Text extract:
— begin —

Revenue from Cyprus's vital tourism sector plummeted 16.7 percent in 2009, underscoring a bad year for the Mediterranean island's economy, official figures showed on Monday.
Income from tourism, which makes up 12 percent of gross domestic product, fell to an estimated 1.49 billion euros in January to December from 1.79 billion euros in 2008.
In December alone the slide was 17.3 percent - one of the steepest monthly drops of the year - with revenue from holidaymakers down to 42.7 million euros from 51.6 million in the same month of 2008.
Tourism receipts were in negative territory for 12 consecutive months.
Tourism income for 2008 as a whole fell 3.5 percent to 1.79 billion euros from 1.85 billion in 2007.
The average daily spend by tourists last December was 58.6 euros and the average stay was 11 days.

— end —

Source data:
— begin —

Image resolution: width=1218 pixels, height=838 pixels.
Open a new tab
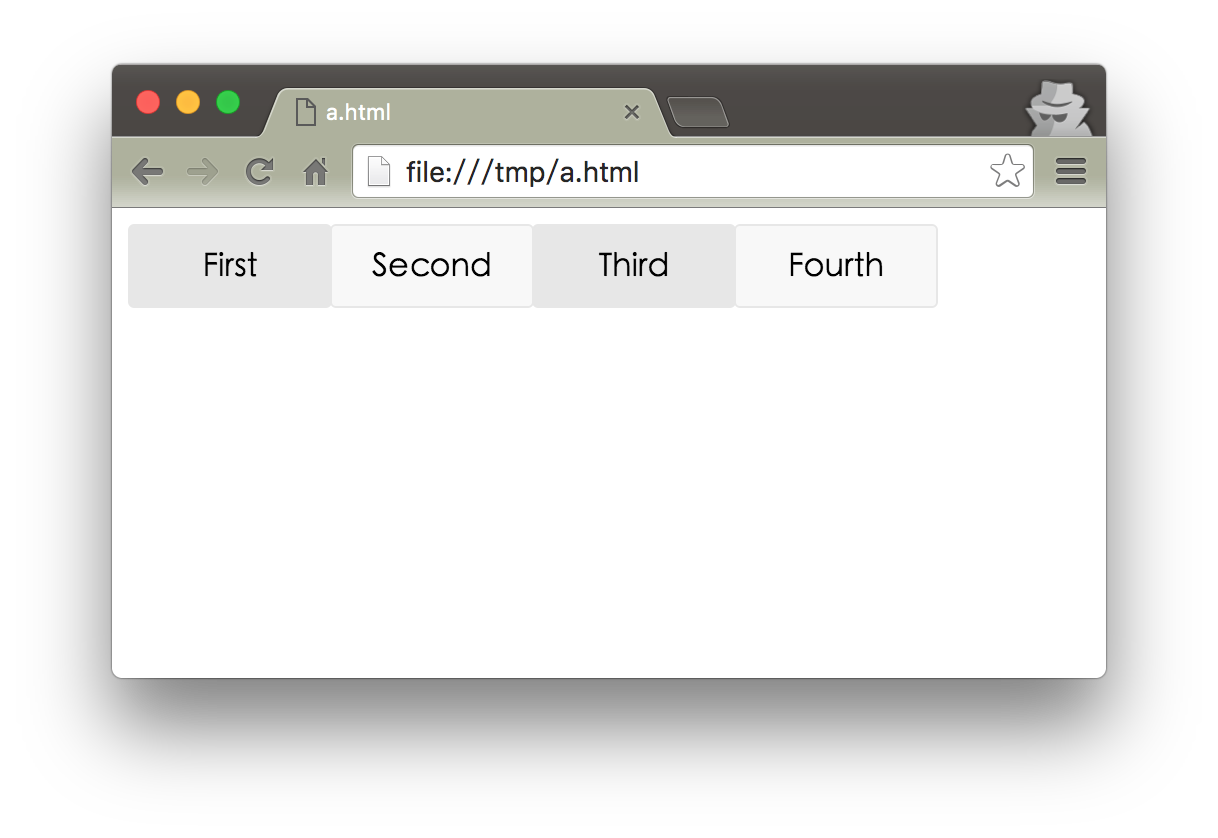[698, 112]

— end —

Given task: Using the report on Cyprus tourism revenue, explain what the 16.7 percent fall in 2009 underscored, and state what share of gross domestic product tourism makes up.

Solution to the exercise: The 16.7 percent drop in tourism revenue underscored a bad year for the island's economy in 2009, with income falling to an estimated 1.49 billion euros from 1.79 billion euros in 2008. Tourism makes up 12 percent of gross domestic product.